Check every line of the material for the word "will". Copy those that have it.
* * * *
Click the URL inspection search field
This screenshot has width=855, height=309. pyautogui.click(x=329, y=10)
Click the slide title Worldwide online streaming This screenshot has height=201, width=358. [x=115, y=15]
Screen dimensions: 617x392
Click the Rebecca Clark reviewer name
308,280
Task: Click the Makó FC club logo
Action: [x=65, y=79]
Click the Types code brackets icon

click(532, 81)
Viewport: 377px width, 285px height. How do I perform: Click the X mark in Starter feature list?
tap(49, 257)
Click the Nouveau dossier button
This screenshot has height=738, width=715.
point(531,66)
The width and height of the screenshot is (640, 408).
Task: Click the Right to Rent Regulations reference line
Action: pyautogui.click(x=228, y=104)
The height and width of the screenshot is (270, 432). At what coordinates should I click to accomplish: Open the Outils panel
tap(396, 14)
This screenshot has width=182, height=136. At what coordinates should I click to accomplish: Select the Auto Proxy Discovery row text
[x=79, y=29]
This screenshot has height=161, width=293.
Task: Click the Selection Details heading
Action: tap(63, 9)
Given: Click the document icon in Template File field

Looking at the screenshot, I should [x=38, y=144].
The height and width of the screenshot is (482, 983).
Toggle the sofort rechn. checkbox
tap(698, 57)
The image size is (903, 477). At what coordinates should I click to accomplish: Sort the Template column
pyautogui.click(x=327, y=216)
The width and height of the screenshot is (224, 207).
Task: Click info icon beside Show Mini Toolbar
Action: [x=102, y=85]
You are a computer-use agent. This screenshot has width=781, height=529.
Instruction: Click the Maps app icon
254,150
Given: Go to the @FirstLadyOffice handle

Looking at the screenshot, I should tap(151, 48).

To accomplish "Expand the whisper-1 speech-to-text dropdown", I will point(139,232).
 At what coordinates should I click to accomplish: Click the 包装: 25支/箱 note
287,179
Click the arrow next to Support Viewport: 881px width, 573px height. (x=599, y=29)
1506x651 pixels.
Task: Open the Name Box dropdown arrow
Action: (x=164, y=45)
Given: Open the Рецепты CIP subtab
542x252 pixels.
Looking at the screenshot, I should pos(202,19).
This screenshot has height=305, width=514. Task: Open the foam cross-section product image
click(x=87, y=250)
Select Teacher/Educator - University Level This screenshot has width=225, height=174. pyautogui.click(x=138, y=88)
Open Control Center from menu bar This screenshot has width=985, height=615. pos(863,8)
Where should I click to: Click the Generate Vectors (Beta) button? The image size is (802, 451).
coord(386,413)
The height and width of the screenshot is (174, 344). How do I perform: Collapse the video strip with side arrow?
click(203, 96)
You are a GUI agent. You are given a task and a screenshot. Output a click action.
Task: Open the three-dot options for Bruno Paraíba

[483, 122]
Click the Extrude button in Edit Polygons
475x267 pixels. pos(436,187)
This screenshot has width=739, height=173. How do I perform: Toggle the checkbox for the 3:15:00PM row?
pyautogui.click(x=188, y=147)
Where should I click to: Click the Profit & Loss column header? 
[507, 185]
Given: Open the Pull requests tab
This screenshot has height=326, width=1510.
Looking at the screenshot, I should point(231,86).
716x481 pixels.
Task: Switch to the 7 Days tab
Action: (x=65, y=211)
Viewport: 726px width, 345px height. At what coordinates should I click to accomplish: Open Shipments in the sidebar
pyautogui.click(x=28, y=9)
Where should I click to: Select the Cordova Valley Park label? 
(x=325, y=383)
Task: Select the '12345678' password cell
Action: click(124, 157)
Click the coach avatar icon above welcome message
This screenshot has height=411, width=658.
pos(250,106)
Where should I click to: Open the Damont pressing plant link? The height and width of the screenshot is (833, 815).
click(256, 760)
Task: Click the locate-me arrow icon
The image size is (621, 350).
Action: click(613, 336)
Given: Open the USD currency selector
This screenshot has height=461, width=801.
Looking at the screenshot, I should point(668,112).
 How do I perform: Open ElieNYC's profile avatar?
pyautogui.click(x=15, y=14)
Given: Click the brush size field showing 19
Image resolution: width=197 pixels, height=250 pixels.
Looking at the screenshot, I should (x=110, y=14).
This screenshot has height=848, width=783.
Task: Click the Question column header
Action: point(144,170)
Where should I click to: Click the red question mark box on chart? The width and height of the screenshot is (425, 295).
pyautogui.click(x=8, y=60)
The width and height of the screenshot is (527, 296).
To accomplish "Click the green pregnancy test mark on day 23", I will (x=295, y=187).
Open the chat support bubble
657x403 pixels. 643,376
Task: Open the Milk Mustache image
* * * *
**Answer box**
To accomplish "Expand the whisper-1 speech-to-text dropdown", I will point(139,232).
To accomplish "Click the green pregnancy test mark on day 23", I will (x=295, y=187).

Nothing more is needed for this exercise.